**Work order**
Your task is to reproduce exactly the lines from the one containing "Where should I" through the last line below, both ends included, and nothing else, with no pictures.

**Input for this task**
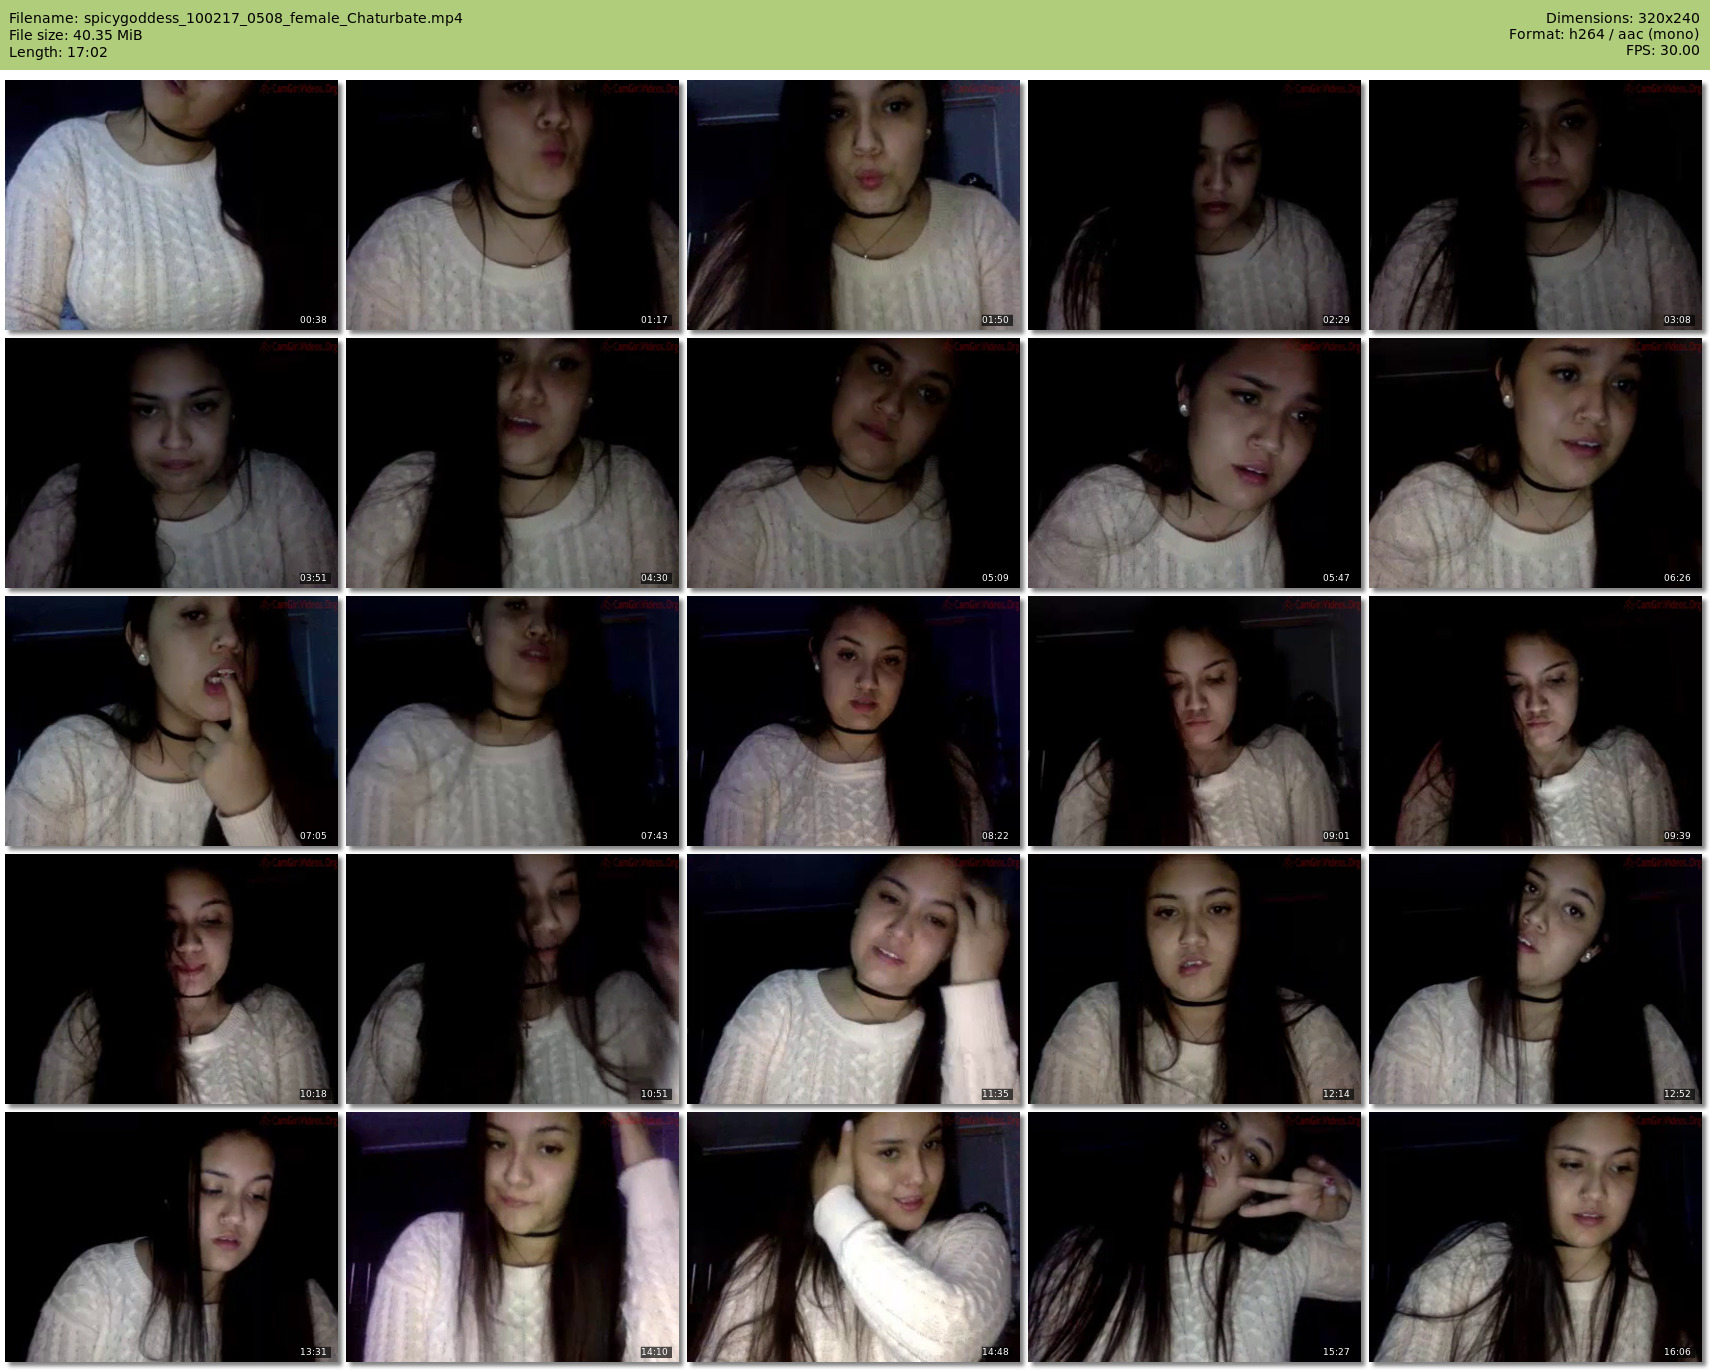The width and height of the screenshot is (1710, 1370).
Task: Select the frame timestamped 12:52
Action: pos(1536,979)
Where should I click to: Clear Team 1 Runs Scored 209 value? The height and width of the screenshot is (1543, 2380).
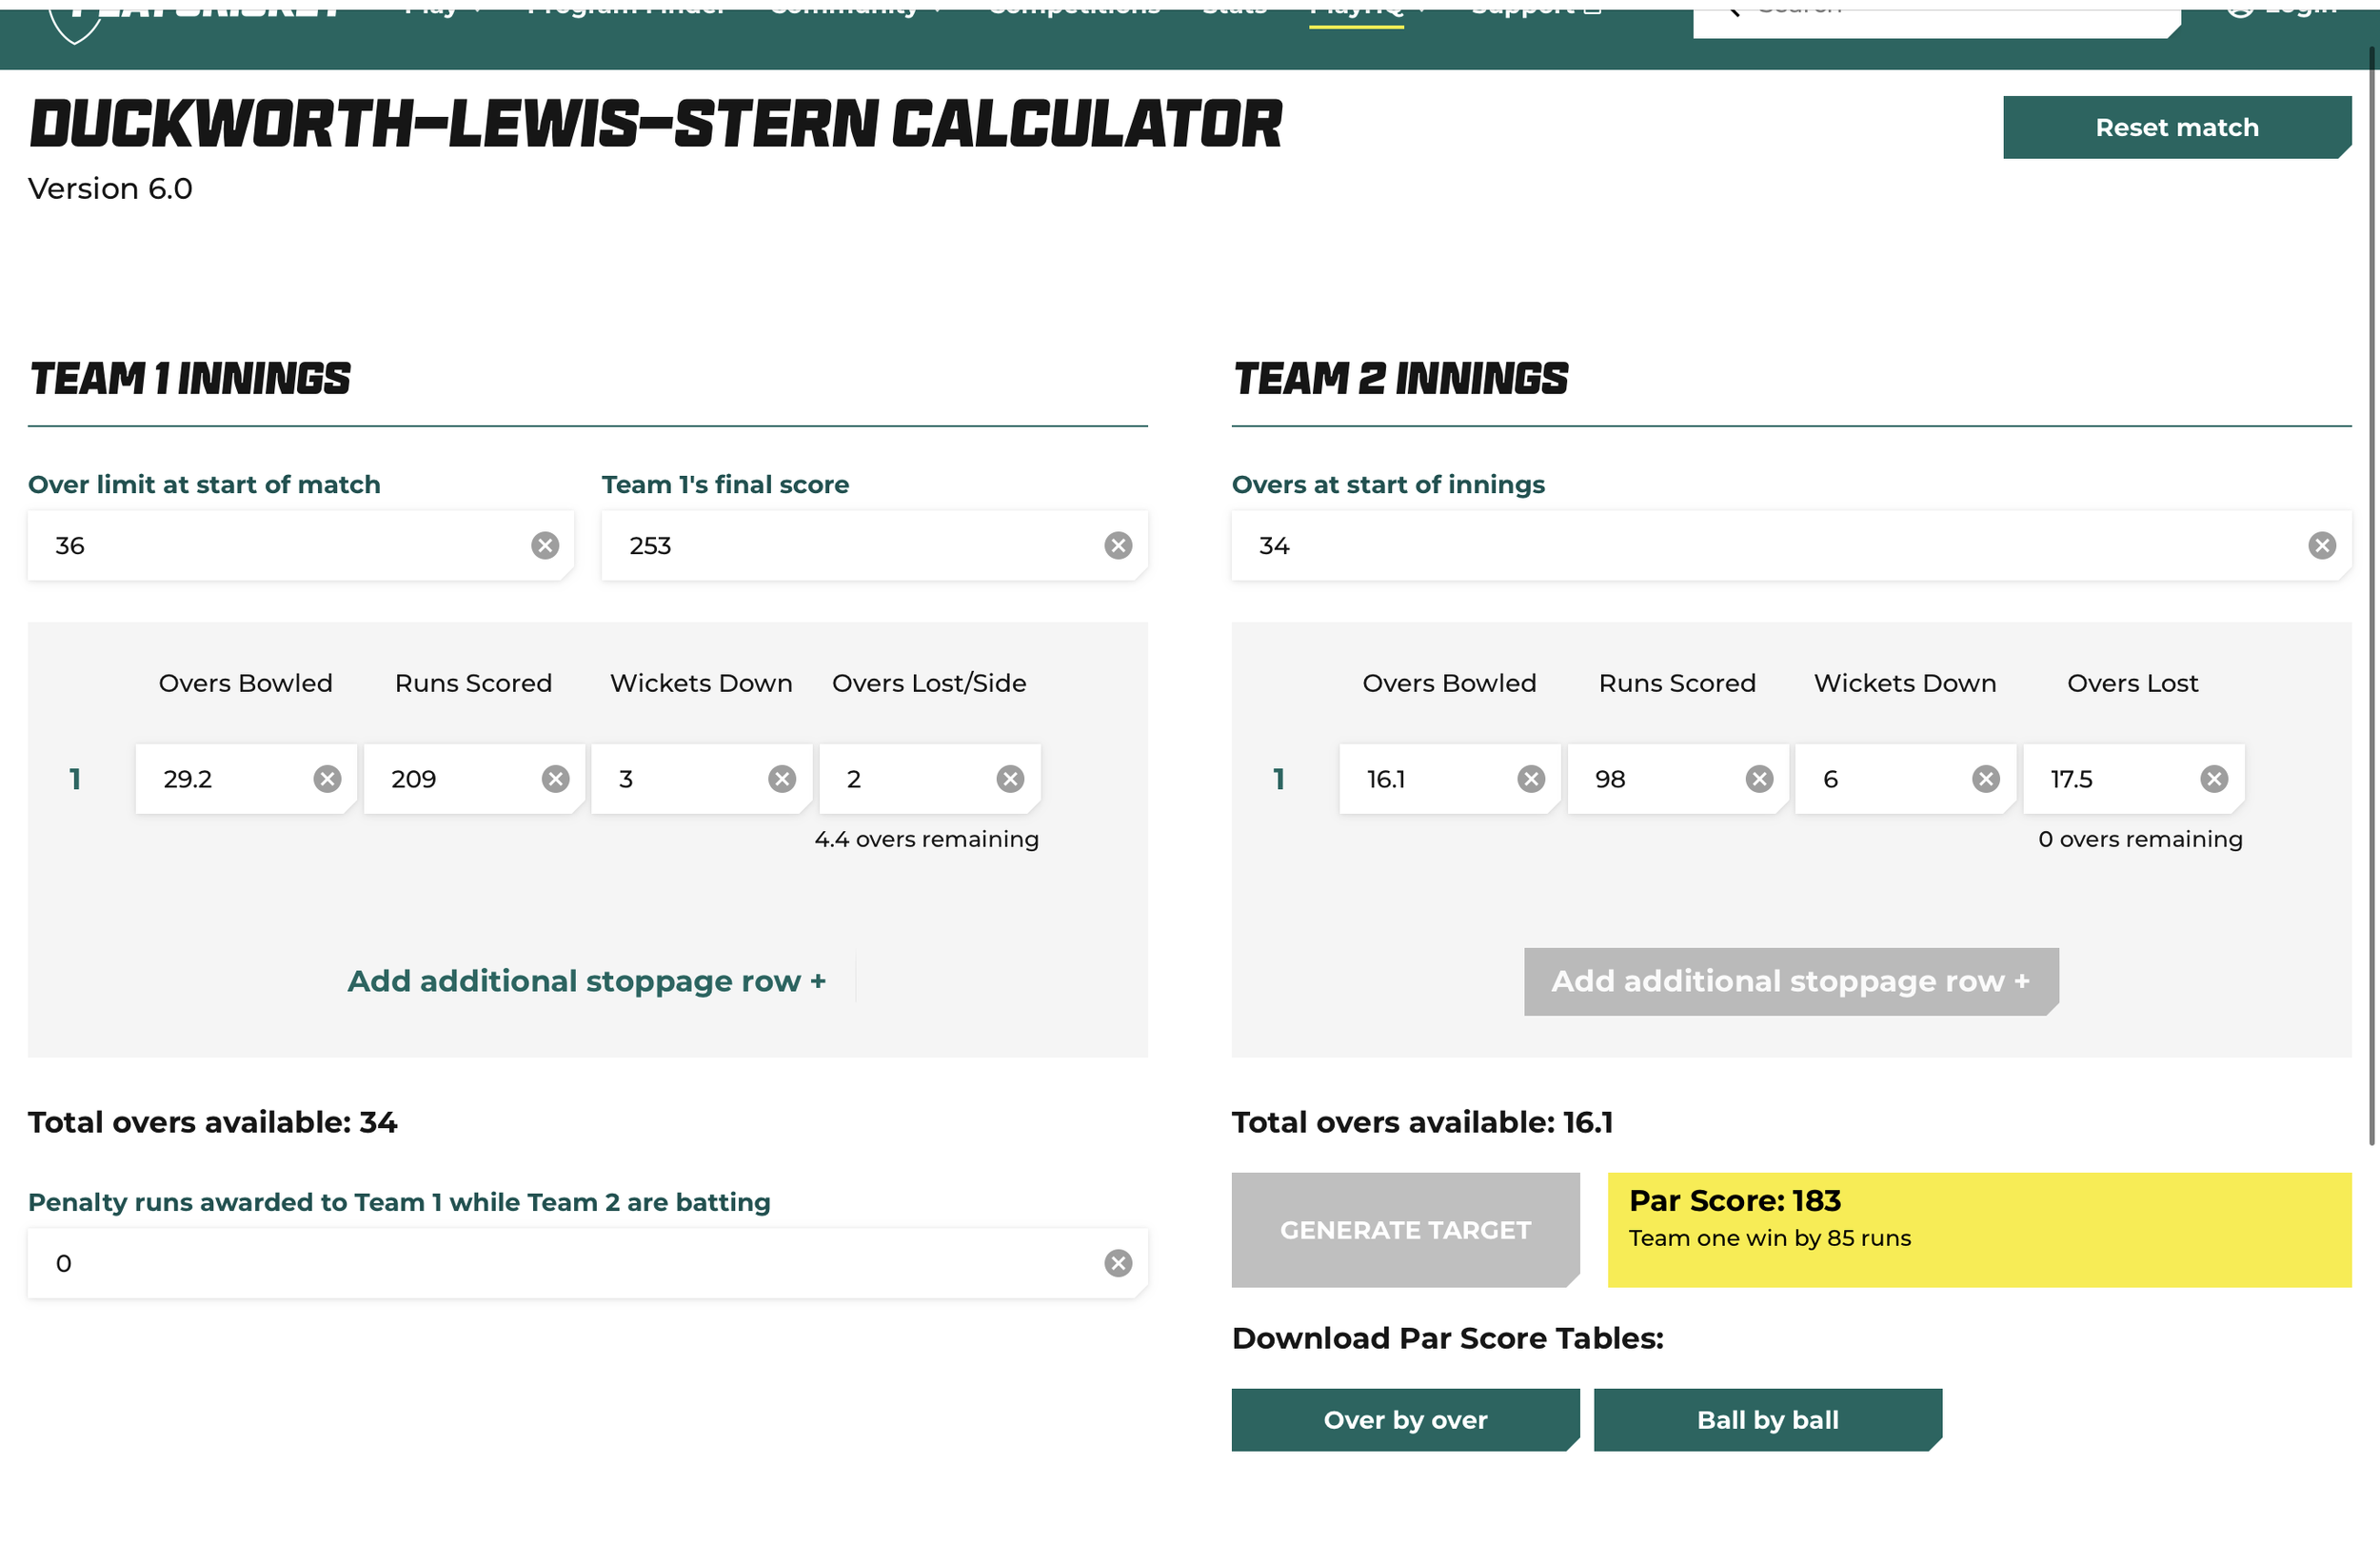coord(555,779)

**Answer for this exercise**
Where should I click to: Clear Team 1 Runs Scored 209 value? The height and width of the screenshot is (1543, 2380).
coord(555,779)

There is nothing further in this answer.